──────── Extract to read

Cowboy candy also called candied jalapenos is a fun condiment made by cooking jalapeno slices in sugary syrup. It’s a great way to preserve the summer jalapenos. Slices of jalapenos are sweetened by simmering in seasoned sweet syrup.
The sweet and spicy combination along with its crunchy texture makes it a great condiment. The crunchy texture makes it a great addition to sandwiches, salads, tacos, burgers, baked beans, hotdogs, and even cocktails. It’s a perfect garnish for dips, use it on top of cream cheese with crackers for snacking. It’s wonderful alongside barbeque or grilled meat.
Don’t forget the sugary syrup in which jalapenos were simmered. It is thick and sticky with flavors from the spice powders which makes it ideal for glazing meat while barbequing, use it as dipping sauce, drizzle over salads, or even ice cream.
Making sweet spicy jalapenos at home is not only very easy but the recipe is very versatile too. You can add spices of your choice and control the sweetness by adjusting the amount of sugar.
Ingredients
Here’s what you’ll for the candied jalapenos recipe –
Jalapenos
- Sugar
- Apple cider vinegar
- Turmeric powder
- Chili powder
- Ground garlic
- Ground ginger
- Salt
All ingredients’ exact measurements are mentioned in the recipe card below.
I used ground turmeric (turmeric powder), chili powder, ground garlic, ground ginger, and salt to spice the syrup. You may use any spice of your choice, use pickling spice from the store.
How to make cowboy candy recipe
Be sure to wear disposable gloves when working with peppers especially if hot peppers bother your skin. The oil from jalapenos or any hot peppers will remain on your skin for a long time and it can HURT if it comes in contact with your face or eyes.
I did not wear gloves, but I made sure I washed my hands thoroughly after I had dealt with the hot peppers. I made sure I did not touch my eyes or face for the whole day.
Clean and dry jalapeno peppers. Slice and discard the stem, slice into ¼-inch-thick slices.
To reduce the heat, you can remove the seeds by coring them. I like it spicy, left the seeds on.
In a large pot stir together sugar, apple cider vinegar, and spices (turmeric powder, chili powder, ground garlic, ground ginger, and salt).
Bring it to a full rolling boil, stirring occasionally. Reduce heat to medium-low and boil for about 5 minutes until the sugar is completely dissolved and the syrup begins to turn gooey thick.
Add sliced peppers to the syrup and bring it back to boil, and then reduce heat to medium-low to simmer for an additional 5 minutes. Stir occasionally.
Peppers will begin to soften and darken a bit as it absorbs the syrup.
Using a slotted spoon transfer jalapenos from the syrup to clean dry jars leaving ½-inch room at the top.
Pour the boiling syrup over the jalapenos in the jar (don’t hold the jar like I did to show the in the video the pouring step. The syrup will be HOT and you may burn your fingers. I was careful and I did not burn my fingers, did it to capture video quickly)
Wipe the rim of the jar clean with a clean damp kitchen towel. Cool it a bit before closing it.
Store in refrigerator for 3 months.
Alternatively, you can follow canning instructions to store it longer.
Useful tips
- Glove up. Be sure to wear disposable gloves when working with peppers especially if hot peppers bother your skin. The oil from jalapenos or any hot peppers will remain on your skin for a long time and it can hurt if it comes in contact with your face or eyes.

────────────────
──────── Data for the task

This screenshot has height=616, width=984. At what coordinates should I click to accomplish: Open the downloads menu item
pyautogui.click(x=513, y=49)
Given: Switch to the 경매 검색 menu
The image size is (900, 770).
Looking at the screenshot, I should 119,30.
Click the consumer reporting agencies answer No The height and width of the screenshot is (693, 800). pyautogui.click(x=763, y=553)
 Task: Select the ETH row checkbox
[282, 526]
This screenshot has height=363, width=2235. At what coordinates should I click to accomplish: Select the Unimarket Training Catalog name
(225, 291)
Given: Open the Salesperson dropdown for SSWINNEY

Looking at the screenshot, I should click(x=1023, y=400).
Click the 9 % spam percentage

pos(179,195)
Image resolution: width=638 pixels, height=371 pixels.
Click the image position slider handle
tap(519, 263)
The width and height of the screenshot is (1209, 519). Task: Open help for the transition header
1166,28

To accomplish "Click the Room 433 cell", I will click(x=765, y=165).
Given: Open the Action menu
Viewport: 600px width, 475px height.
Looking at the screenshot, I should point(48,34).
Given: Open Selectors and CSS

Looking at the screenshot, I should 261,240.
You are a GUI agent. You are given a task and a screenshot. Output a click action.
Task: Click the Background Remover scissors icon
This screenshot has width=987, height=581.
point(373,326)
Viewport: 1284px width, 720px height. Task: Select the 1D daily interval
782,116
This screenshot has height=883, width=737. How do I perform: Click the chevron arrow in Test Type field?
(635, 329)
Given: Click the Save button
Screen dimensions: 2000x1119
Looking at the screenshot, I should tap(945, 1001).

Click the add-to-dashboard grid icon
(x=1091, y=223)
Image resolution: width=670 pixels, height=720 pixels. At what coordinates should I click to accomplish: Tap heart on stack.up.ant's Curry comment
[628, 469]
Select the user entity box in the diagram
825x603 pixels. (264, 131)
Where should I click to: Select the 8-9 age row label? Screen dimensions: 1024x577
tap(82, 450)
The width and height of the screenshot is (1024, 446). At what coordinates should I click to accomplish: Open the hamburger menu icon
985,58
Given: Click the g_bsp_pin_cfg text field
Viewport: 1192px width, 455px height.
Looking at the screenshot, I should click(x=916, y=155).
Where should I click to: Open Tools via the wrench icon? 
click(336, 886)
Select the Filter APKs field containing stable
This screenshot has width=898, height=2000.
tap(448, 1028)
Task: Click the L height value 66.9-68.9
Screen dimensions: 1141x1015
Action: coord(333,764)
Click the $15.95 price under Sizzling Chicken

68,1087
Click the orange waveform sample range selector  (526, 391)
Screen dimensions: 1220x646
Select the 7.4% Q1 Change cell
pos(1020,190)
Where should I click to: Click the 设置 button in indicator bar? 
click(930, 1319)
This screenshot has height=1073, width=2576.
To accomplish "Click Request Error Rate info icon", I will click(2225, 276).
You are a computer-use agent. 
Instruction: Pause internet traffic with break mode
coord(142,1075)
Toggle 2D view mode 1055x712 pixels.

────────────────

**Instruction A**
Output the stretch of the cowboy candy recipe from "The sweet and" through "or grilled meat.", copied word for word.
**Instruction B**
Rewrite as a numbered list the stretch of the records from the line containing "Where should I click to: Select" through the end of the records, omitting blank lines.

**Full answer A**
The sweet and spicy combination along with its crunchy texture makes it a great condiment. The crunchy texture makes it a great addition to sandwiches, salads, tacos, burgers, baked beans, hotdogs, and even cocktails. It’s a perfect garnish for dips, use it on top of cream cheese with crackers for snacking. It’s wonderful alongside barbeque or grilled meat.

**Full answer B**
1. Where should I click to: Select the 8-9 age row label? Screen dimensions: 1024x577
2. tap(82, 450)
3. The width and height of the screenshot is (1024, 446). At what coordinates should I click to accomplish: Open the hamburger menu icon
4. 985,58
5. Given: Click the g_bsp_pin_cfg text field
6. Viewport: 1192px width, 455px height.
7. Looking at the screenshot, I should click(x=916, y=155).
8. Where should I click to: Open Tools via the wrench icon? 
9. click(336, 886)
10. Select the Filter APKs field containing stable
11. This screenshot has width=898, height=2000.
12. tap(448, 1028)
13. Task: Click the L height value 66.9-68.9
14. Screen dimensions: 1141x1015
15. Action: coord(333,764)
16. Click the $15.95 price under Sizzling Chicken
17. 68,1087
18. Click the orange waveform sample range selector  (526, 391)
19. Screen dimensions: 1220x646
20. Select the 7.4% Q1 Change cell
21. pos(1020,190)
22. Where should I click to: Click the 设置 button in indicator bar? 
23. click(930, 1319)
24. This screenshot has height=1073, width=2576.
25. To accomplish "Click Request Error Rate info icon", I will click(2225, 276).
26. You are a computer-use agent. 
27. Instruction: Pause internet traffic with break mode
28. coord(142,1075)
29. Toggle 2D view mode 1055x712 pixels.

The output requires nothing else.